Delicatessen

If you liked Jeunet’s wonderfully quirky and stylised Amélie, you will almost certainly like his earlier collaborations with Caro, especially the fresh, zany, inventive, funny and charming Delicatessen.  This is an affectionate but inky black comedy, much more like a comic book strip or sketch show than conventional movie, but one you could not help but enjoy – if you enjoy slapstick humour and can come to terms with the notion that this is a post-apolcalyptic cannibalistic France in which the search for food means people are often on the menu.

Imagine an ageing block of flats, complete with communication pipes, owned by the butcher who runs the ground floor shop.  The residents are grumbling for meat, so he employs and then butchers handymen, despite the objections of his daughter, Julie – lovely but blind as a bat (cue hilarious tea date scene.)

This time it is naive unemployed clown Louison, whose best friend and fellow performer Livingstone, a chimp, has been eaten.  His relationship with Julie slowly blossoms, notably when they duet on cello and musical saw, but when she gets wind that the occupants want him to be trapped and eaten she ventures into the sewers to enlist help from the vegetarian underground resistance movement, the Troglodistes, who prove not only ineffective but utterly incompetent.  But together, Julie and Louison fight off the evil butcher and his cohorts in a scene involving a great deal of water and a multi-bladed knife known as “the Australian.”

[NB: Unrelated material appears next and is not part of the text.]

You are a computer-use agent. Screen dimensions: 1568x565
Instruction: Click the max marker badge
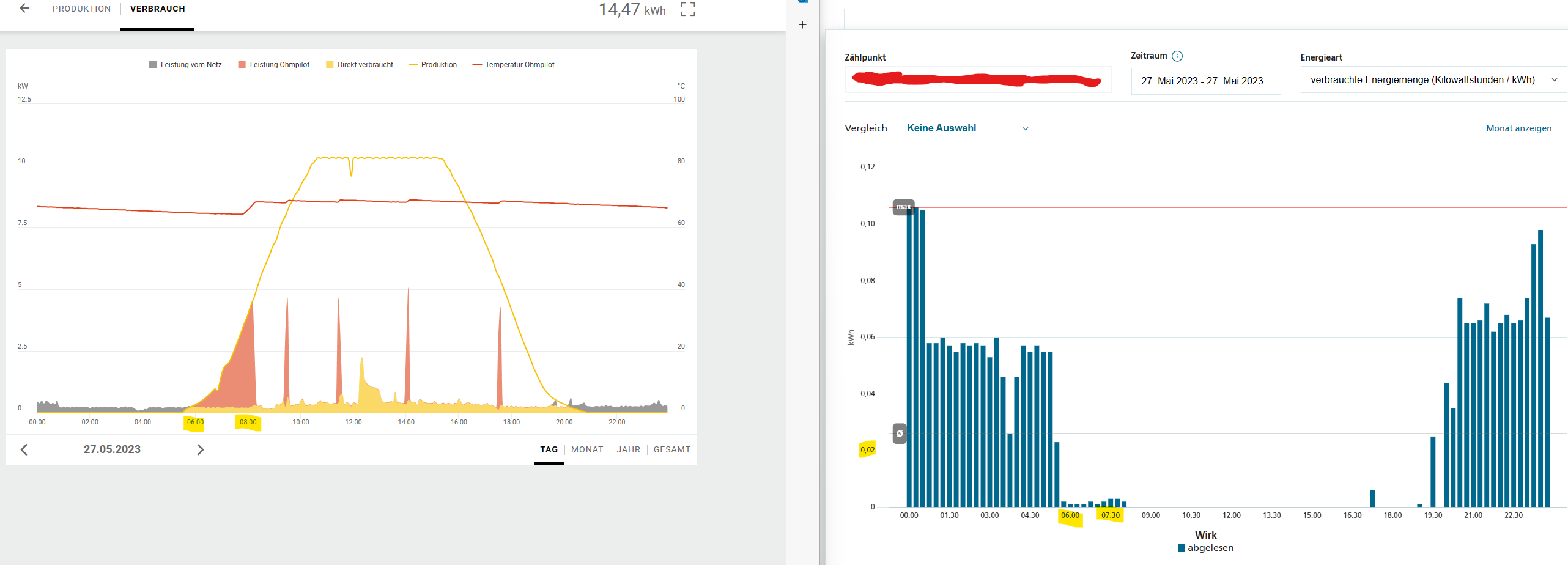[903, 207]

That description does not do the movie, nor its joyfully innovative approach to cinema justice.  The flats are populated by a wonderful cast of eccentric characters and the movie embraces stories from each of their lives as they wait for a taste of Louison.  There is the frog man, whose apartment is flooded to grow edible snails and frogs; the paranoid and delusional Aurore, whose every suicide attempt, spurred on by spooky voices, ends in miserable failure; the guys whose business is to can sheep bleats; the family with the ageing granny; a gun-toting postman; and the butcher’s mistress, whose “squeaky bedsprings” scene with Louison is surely among the funniest ever filmed.

Perhaps the most iconic picture from the movie is where Julie stumbles into Louison’s room to find his head on a platter, apparently with a meat cleaver parting the scalp.  This is only his latest act, thankfully!  In fact, you get as many memorable moments in Delicatessen as you would in half a dozen other movies.

Jenuet and Caro, joint directors, clearly deserve a great deal of credit for the outcome, thanks to a combination of cunning script, artful presentation, excellent use of camera angles, superb editing and nice use of sound and music too.  Every member of the Jenuet repertory company also play their parts to perfection – and you will recognise Dominique Pinon, Rufus, Ticky Holgado, not to mention the excellent talents of Jean-Claude Dreyfus and Marie-Laure Dougnac, among many more.

Wherever you look, this is a wonderful movie to be enjoyed many times over.  Not the greatest ever, but influential and creative in the opposite direction to so much formulaic dross coming from Hollywood (and with subtitles, opponents of which may be won round by excellent movies such as Delicatessen and Amélie.)